Wednesday, April 07, 2004

Joy

Jon Stewart is going to be on the The O'Franken Factor in a few minutes.

Tuesday, April 06, 2004

Having caught Christopher Hitchens on the Dennis Miller show (don’t ask why) I saw that Hitchens’s reasoning for his support of Bush’s work in Iraq has fallen apart even within the narrow confines within which it made at least some sense. Hitchens’s post-9/11 line has been that we have long been in a state of war against jihad (to find out what this has to do with Iraq read on), but that only the Bushites have had the clarity and the courage to acknowledge this and to pursue the attack. Of course, Richard Clarke’s book and the news we keep hearing from the 9/11 commission prove otherwise, but Hitchens will not be deterred (he selectively uses Clarke’s book against Clarke’s own conclusions) It doesn’t matter that the Clinton administration was more aware of and engaged with the Al Qaeda threat than the Bush administration before 9/11--the litmus test of seriousness is whether or not we should have attacked Iraq last year. Say “Yes,” and you are a foe of terrorism; say “No” and you might as well strap a dynamite belt to your chest. In fact, I misstate: if you check out Hitichen’s op-ed in the Wall Street Journal the litmus test turns out to be whether or not you supported marching into Baghad during Gulf War I. Confrontation with Iraq was inevitable according to this reasoning. And since going to war was something we would have had to do anyway, it doesn’t much matter what was said to us to garner support for that war.
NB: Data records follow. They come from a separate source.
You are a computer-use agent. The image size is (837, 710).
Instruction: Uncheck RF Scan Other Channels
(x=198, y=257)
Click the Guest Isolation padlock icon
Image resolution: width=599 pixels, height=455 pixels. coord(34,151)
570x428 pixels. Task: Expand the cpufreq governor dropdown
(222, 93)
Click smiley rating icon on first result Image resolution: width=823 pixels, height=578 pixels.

Of course, neither Hitchens nor the Bushites have the courage to admit that “prolonged occupation” is the only way to achieve their professed goal (Hitchens’s preferred, New Agey term is “intervention”), and that the only way to make such an occupation a success is to enlist the support of the world community and a majority of the US public. And so far Hitchens and W. have not shown the slightest inclination to do either.